_Page excerpt_:

━━━━━━━━

Place: Dog and Gun Inn, Peatling Parva

Maud Maria Young was found dead in a bath of rain water in the yard of the Dog and Gun Inn in Peatling Parva on the morning of Saturday 24 February 1945.

Her death was stated as being due to drowning and the post-mortem revealed that there were no marks of violence or anything suspicious about her body. It was noted that her heart was bad and that it would have taken very little to have killed her.

She was found in her night attire and a coat that she was in the habit of wearing to bed.

Her husband said that they had lived together at the Dog and Gun Inn for nearly 42 years and said that Maud Young had had a stroke two years earlier and had had a heart attack in the ambulance on the way to the Leicester Royal Infirmary. He said that she suffered from severe headaches and at times was greatly depressed.  He noted that she had not been downstairs since she had returned from the infirmary but said that apart from her illness they were a very happy couple.

He said that on the morning of Saturday 24 February 1945 he got up at 7.30am and that Maud Young told him that her head was bad but that she had had a fair night. He noted that they slept in separate beds in the same room and that he took her up her breakfast at 9.45am and then left to get his own breakfast.

He said that at about 10.15am he went out into the yard and saw two legs sticking out of a bath of rainwater. He said that she was lying on her back in the bath with her legs hanging out and her face under the water.

━━━━━━━━

_Data extract_:
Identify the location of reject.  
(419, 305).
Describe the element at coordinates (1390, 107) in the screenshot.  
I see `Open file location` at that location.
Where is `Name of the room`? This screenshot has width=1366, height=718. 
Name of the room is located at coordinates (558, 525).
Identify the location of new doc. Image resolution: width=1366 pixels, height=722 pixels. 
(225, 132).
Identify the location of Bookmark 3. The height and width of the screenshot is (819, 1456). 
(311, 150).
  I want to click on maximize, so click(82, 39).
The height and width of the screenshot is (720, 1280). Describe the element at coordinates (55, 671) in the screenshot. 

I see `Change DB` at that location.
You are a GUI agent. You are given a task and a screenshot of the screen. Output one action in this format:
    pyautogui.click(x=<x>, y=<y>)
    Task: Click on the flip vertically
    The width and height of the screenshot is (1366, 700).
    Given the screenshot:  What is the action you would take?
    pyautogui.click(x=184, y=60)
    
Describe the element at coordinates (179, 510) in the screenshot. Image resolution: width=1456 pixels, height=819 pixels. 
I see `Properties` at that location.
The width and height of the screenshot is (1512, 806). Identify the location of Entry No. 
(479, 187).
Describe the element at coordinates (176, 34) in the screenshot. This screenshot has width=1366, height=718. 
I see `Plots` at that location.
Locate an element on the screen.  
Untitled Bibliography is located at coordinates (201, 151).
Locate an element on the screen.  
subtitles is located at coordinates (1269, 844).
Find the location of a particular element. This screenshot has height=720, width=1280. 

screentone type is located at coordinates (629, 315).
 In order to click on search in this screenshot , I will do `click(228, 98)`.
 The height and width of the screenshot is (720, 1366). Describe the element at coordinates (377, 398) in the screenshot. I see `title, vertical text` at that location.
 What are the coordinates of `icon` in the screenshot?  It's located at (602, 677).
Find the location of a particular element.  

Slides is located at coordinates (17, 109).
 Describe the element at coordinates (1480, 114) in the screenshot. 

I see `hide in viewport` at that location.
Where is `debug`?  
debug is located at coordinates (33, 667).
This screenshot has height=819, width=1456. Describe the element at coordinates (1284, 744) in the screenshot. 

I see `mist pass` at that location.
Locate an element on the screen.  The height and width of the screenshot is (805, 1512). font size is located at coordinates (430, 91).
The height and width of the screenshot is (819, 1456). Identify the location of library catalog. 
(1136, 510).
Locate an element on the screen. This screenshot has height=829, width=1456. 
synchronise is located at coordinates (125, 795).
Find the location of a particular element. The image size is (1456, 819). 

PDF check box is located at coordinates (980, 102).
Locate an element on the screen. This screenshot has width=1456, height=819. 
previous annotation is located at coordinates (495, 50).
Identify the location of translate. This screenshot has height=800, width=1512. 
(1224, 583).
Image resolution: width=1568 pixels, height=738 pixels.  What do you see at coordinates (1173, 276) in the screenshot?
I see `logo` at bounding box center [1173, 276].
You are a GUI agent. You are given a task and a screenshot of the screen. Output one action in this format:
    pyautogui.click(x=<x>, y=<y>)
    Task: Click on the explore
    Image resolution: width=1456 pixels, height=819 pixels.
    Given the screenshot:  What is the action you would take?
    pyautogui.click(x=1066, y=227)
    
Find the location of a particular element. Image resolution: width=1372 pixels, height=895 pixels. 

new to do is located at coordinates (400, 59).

━━━━━━━━

_What you should do_: According to the Dog and Gun Inn account, at what time did Maud Young's husband take her breakfast up to her? Rely only on the Dog and Gun Inn account for what follows.

_Solution_: At 9.45am.